At the right level, the drug works well, inhibiting vitamin K, which is involved in the synthesis of several coagulation factors and found in abundance in green leafy vegetables, vegetable oils, cranberries, and even licorice. “It’s very uncommon for a person taking warfarin to have a blood clot if his or her level is in the proper range,” Gossage says.

The trouble is that a big helping of collard greens, for example, can dramatically reduce the drug’s effectiveness and increase clotting risk. Patients are encouraged to eat stable diets, but even so, Gossage has patients whose blood levels, charted on a graph, look like a roller coaster.

Many common over-the-counter and prescription drugs contribute to the problem by affecting the liver mechanism that determines how much and how fast warfarin is eliminated, Gossage says. “We are looking for medicines that are more like most others we take; they are not affected by our diet and by every other pill we take,” he says.

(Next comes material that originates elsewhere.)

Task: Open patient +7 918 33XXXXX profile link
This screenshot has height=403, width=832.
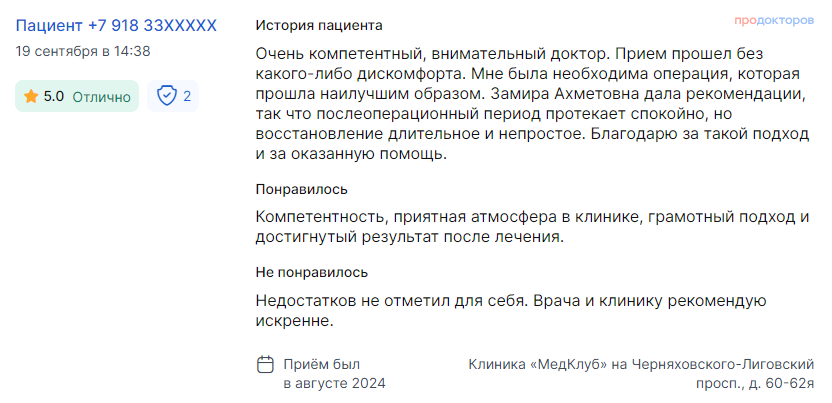Action: click(116, 25)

Previous work with dabigatran indicates it could fit the bill. It works early in the clotting process, inhibiting thrombin, one of the main clotting factors. “When you cut yourself, platelets start sticking, thrombin comes in and activates the whole cascade of coagulation factors that form a clot. Warfarin works later in the cascade, so getting something that works earlier may be even better,” says Gossage.

“Hopefully we won’t have these big swings in the level and people won’t have these periods where they are at great risk,” says Gossage. “I can give you a dose and it’s going to work the same way whether you are eating broccoli or spinach or taking penicillin or some other antibiotic”

This phase III study randomizes patients to warfarin or dabigatran and closely follows them for 18 months. If dabigatran appears ineffective, patients are moved to more standard therapy. All blood thinners can have the side effect of bleeding, he notes.

An estimated 600,000 pulmonary embolisms occur each year in the United States and deep vein thrombosis is about twice as common. Many patients have both because a clot in the leg has nearly a straight shot to the lungs through the venous system.